I was a sysadmin and did the datacenter buildouts for the company. The task
was to take the dev setup in Softlayer (on bare metal servers) and reproduce
it in our racks.

The error was to take this somewhat literally. The bare metal servers that we
leased from Softlayer were 2u boxes with redundant power supplies, Raid
controllers and 10g networking.

I found a Supermicro configuration that almost identically matched and ordered
30 datanodes; 2 name nodes (this was back when Hadoop used the curiously named
primary and secondary name nodes); and a server to launch jobs from.

We already had a Netezza in place and since that used Bladenetwork switches I
decided to use the same as TOR switches with a beefier on as the Aggregation
switch.

We decided to use Ubuntu as the OS and the Cloudera packages - but without the
support or the console.

Every single one of those choices were mistakes. It is remarkable in hindsight
that it worked at all.

The mistakes:

1) starting with the power supplies. Since they were redundant it dictated an
A/B power setup in the racks. What this means is that you cannot use more than
50% of the power density because the entire rack is set to fail over. Each PDU
has to be able ot keep the whole rack up so it alarms at 40% capacity. My
using redundant powersupplies I was more than halving the amount of power i
had at my disposal.

2) RAID. I hadnt yet read the excellent Hadoop Operations O'Reilly book which
tells you why RAID is a bad idea for hdfs. Further buildouts included ripping
out the RIAD card and JBODing the drives allowing Hadoop to properly use the
raw disks.

3) 10G networking - because more is better right? Later after we hired
talented networking folks I learned a bit about how important caching is in
switches - particulary for Hadoop. My expensive monster Bladenetwork switches
were falling over because the bursty traffic would saturate the switches. In
addition I had the networking setup for a much more conventional network and
we were doing the switch aware stuff in the config but had a wide open /16 as
the network. I learned about properly segmenting to avoid uneccesary cross
talk.

4) Ubuntu - never listen to developers. ;) Actually it was our default OS.
CentOS works better for Hadoop I would later find out.

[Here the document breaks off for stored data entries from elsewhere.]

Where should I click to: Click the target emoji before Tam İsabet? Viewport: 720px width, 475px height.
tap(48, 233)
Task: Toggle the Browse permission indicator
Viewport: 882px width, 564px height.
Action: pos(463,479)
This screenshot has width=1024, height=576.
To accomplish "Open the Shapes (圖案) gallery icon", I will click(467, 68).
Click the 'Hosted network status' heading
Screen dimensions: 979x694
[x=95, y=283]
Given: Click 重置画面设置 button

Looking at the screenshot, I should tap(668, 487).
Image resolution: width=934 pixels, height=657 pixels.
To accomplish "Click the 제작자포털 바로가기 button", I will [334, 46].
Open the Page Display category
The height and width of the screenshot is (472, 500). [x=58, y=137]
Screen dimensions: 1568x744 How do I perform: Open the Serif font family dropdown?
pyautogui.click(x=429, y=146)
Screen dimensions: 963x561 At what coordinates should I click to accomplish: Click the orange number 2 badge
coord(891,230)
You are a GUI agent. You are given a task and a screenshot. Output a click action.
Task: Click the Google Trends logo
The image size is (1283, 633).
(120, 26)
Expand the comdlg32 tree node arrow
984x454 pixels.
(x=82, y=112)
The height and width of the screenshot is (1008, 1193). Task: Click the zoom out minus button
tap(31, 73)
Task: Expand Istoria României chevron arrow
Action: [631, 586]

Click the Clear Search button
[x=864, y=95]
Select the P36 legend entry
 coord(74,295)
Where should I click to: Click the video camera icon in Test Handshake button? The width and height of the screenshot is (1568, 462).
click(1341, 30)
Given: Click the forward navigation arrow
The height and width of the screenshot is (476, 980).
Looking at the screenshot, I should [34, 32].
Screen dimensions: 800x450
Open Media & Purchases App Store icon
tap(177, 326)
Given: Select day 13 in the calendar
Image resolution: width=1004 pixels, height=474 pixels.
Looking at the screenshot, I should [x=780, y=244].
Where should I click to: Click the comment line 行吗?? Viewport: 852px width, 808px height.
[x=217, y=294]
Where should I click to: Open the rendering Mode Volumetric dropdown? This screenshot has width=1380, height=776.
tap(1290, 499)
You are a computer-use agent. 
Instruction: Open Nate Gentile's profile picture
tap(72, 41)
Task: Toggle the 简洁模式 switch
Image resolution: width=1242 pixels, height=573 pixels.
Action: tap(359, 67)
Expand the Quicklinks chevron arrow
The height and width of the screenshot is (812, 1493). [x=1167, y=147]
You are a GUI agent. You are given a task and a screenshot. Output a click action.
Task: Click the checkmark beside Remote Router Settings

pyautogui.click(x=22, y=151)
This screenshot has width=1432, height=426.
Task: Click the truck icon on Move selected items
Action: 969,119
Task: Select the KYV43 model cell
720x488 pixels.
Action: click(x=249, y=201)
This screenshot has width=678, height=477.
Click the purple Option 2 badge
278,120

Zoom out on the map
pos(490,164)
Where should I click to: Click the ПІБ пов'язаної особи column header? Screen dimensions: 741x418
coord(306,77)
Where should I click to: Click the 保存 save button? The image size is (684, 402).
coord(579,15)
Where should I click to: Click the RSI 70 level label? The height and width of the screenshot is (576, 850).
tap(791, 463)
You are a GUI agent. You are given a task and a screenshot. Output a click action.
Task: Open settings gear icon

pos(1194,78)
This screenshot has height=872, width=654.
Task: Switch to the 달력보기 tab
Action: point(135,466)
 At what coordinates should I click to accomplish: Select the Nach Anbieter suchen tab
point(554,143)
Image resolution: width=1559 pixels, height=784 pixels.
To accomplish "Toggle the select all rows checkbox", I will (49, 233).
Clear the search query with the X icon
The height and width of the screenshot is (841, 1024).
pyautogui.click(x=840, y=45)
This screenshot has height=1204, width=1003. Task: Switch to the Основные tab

5) Lack of support. Cloudera is expensive but - unless you are already an
expert - worth it. We should have gotten help early on.

6) Hardware choices. Supermicro was a bad choice. Penny wise / Pound foolish.
They changed hardware config and it was hard to get replacemnts, etc. Cant say
enough good things about working with PSSClabs for hardware though. I already
mentioned the switches. I learned about Arista switches which are amazing for
this application.

By the time I left that company, I learned an enormous amount from really
smart engineers that knew gobs more about Hadoop and netwrking than I did.

I think the number of datanodes was up over 200 and we had a lean 1u datanode
from PSSCLabs with single powersupplies 12 drives JBOD with onboard flash for
the OS. Bonded 1G networking running up to Arista TORs and mutliple Arita Agg
switches in a leaf / spine topology.

It was a thing of beauty.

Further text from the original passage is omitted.